The anticancer drug paclitaxel (TXL) that polymerizes microtubules is associated with arrhythmias and sinus node dysfunction. TXL can alter membrane expression of Na channels (Na(V)1.5) and Na current (I-Na), but the mechanisms are unknown. Calcium/calmodulin-dependent protein kinase II (CaMKII) can be activated by beta-adrenergic stimulation and regulates I-Na gating. We tested whether TXL interferes with isoproterenol (ISO)-induced activation of CaMKII and consequent I-Na regulation. In wild-type mouse myocytes, the addition of ISO (1 A mu mol/L) resulted in increased CaMKII auto-phosphorylation (western blotting). This increase was completely abolished after pre-treatment with TXL (100 A mu mol/L, 1.5 h). The mechanism was further investigated in human embryonic kidney cells. TXL inhibited the ISO-induced beta-arrestin translocation.
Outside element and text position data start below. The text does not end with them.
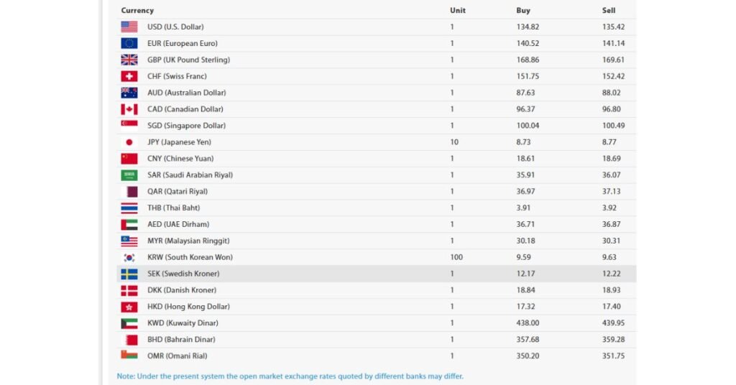Click the Japanese flag beside JPY
This screenshot has width=736, height=385.
(129, 142)
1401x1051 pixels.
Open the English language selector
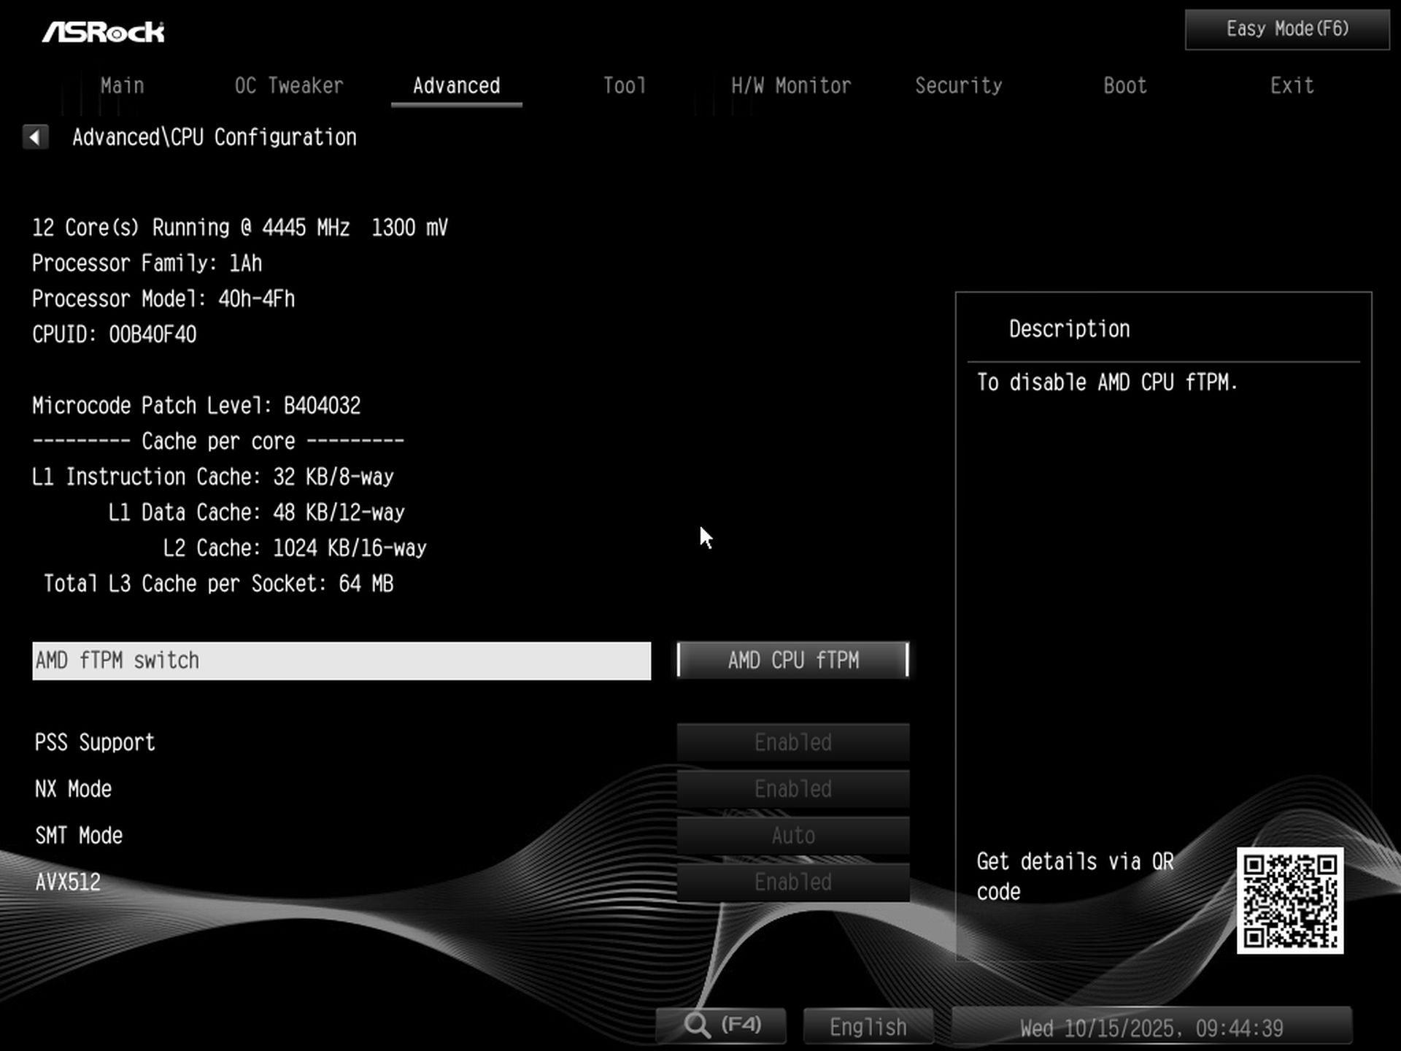click(867, 1025)
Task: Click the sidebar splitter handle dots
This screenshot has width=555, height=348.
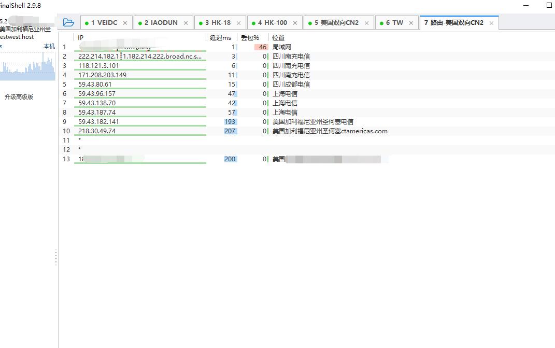Action: point(56,257)
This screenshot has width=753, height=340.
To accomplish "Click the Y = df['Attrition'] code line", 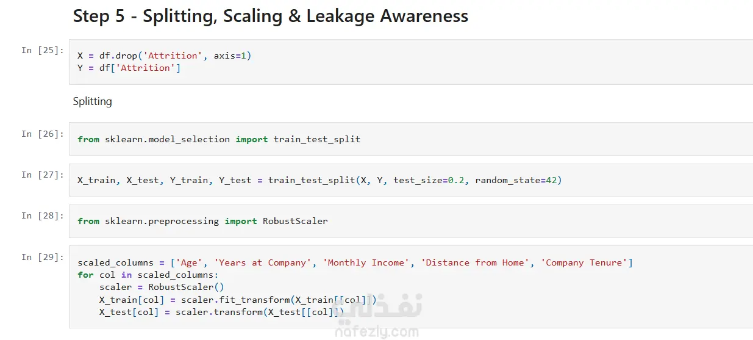I will pos(129,68).
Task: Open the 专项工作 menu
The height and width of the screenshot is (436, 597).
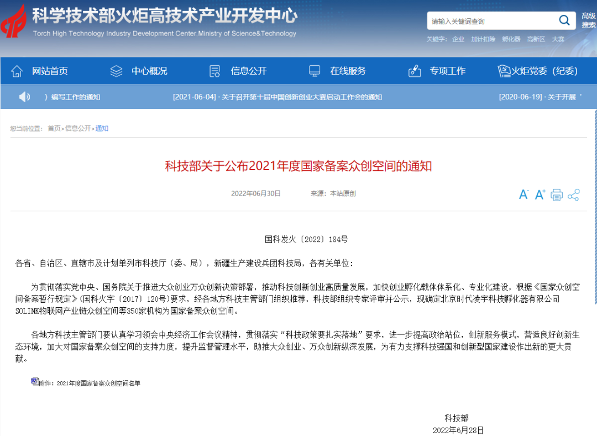Action: 437,71

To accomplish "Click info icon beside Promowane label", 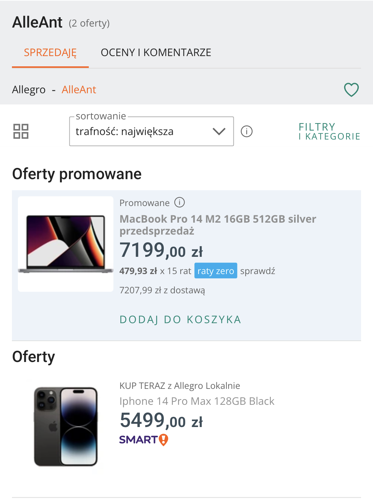I will tap(179, 202).
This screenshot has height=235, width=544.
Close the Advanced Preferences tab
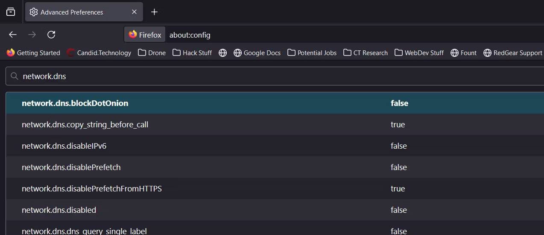coord(134,12)
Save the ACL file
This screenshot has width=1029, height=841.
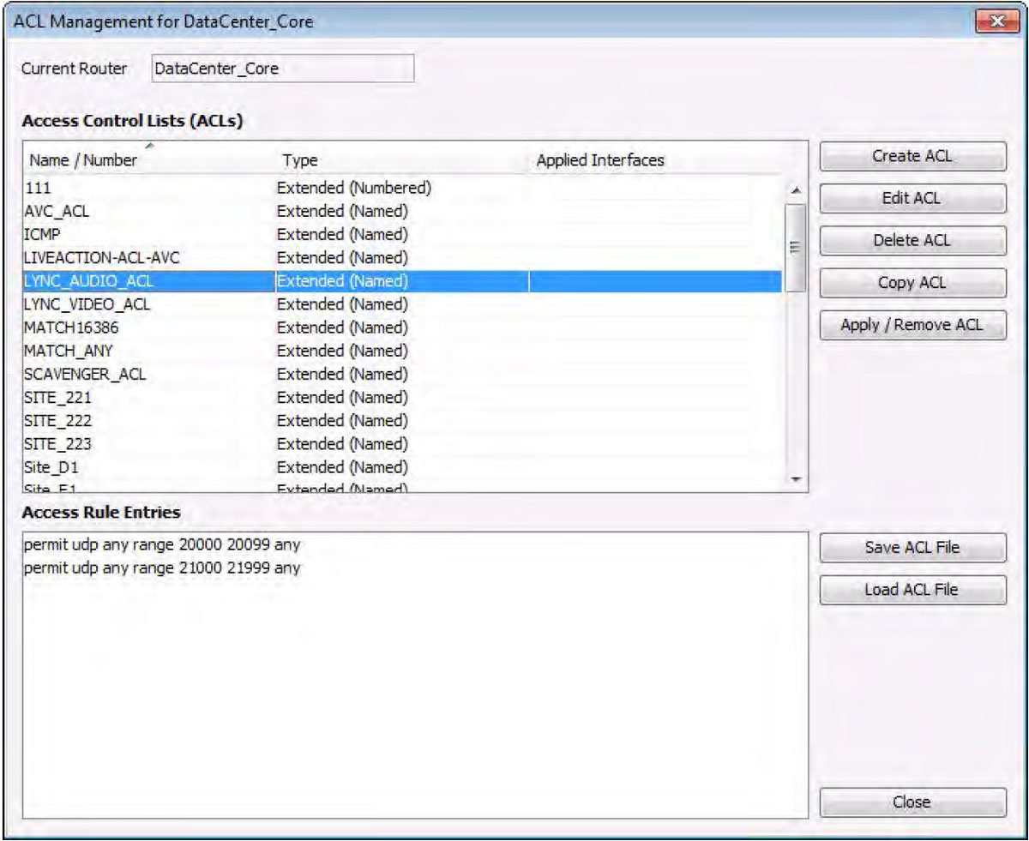tap(912, 548)
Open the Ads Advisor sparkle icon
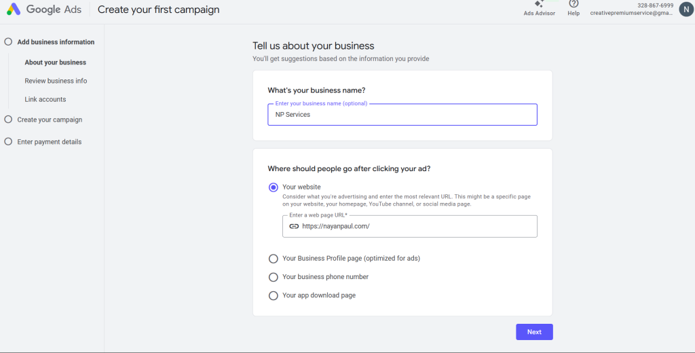The image size is (695, 353). point(540,3)
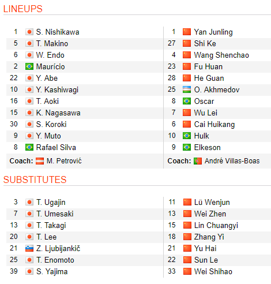The image size is (271, 284).
Task: Click the Austria flag beside coach M. Petrović
Action: 40,161
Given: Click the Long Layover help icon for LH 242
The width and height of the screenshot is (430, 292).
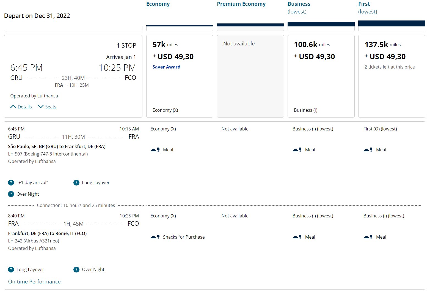Looking at the screenshot, I should (11, 269).
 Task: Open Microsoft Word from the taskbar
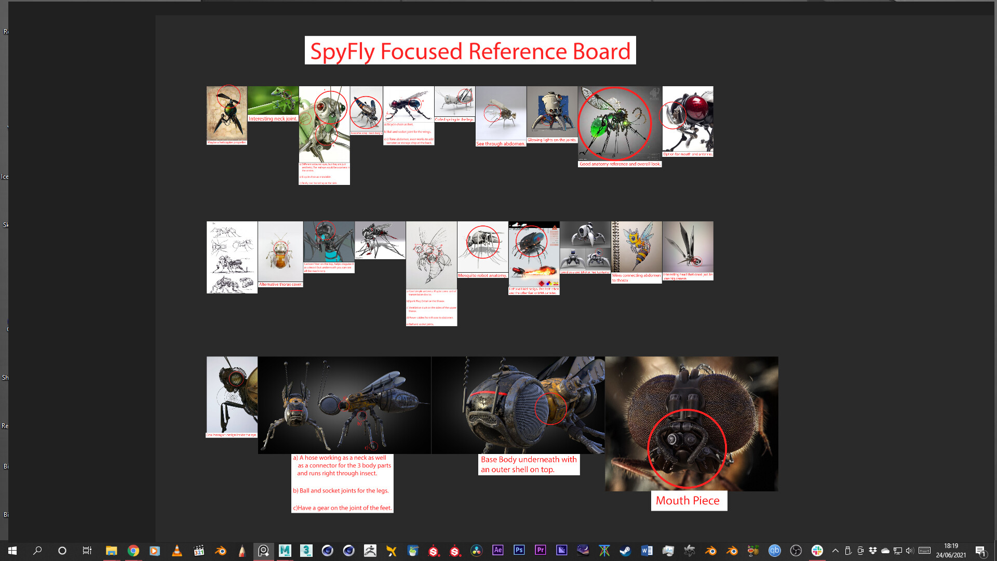[647, 552]
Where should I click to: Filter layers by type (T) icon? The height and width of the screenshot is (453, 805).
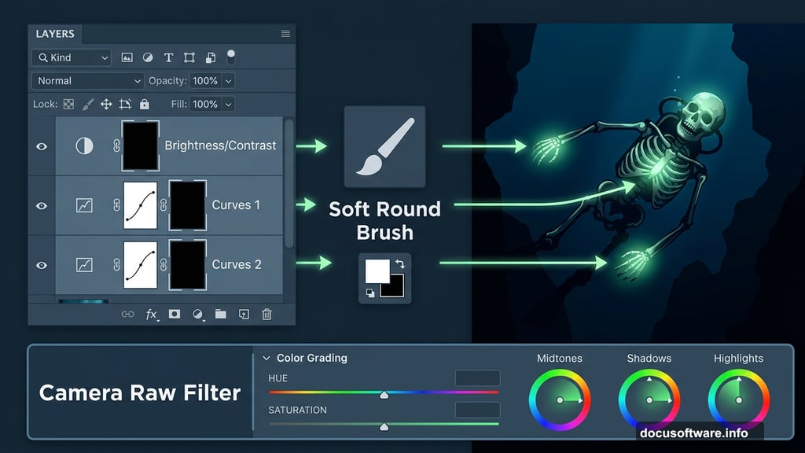(168, 57)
Interestingly, both knockdown of beta-arrestin2 expression using small interfering RNA and inhibition of exchange protein directly activated by cAMP (Epac) blocked the ISO-induced CaMKII auto-phosphorylation similar to TXL. The generation of cAMP, however, was unaltered (Epac1-camps). CaMKII-dependent Na channel function was measured using patch-clamp technique in isolated cardiomyoctes. ISO stimulation failed to induce CaMKII-dependent enhancement of late I-Na and Na channel inactivation (negative voltage shift in steady-state activation and enhanced intermediate inactivation) after pre-incubation with TXL. Consistent with this, TXL also inhibited ISO-induced CaMKII-specific Na channel phosphorylation (at serine 571 of Na(V)1.5). Pre-incubation with TXL disrupts the ISO-dependent CaMKII activation and consequent Na channel regulation. This may be important for patients receiving TXL treatments, but also relevant for conditions of increased CaMKII expression and enhanced beta-adrenergic stimulation like in heart failure.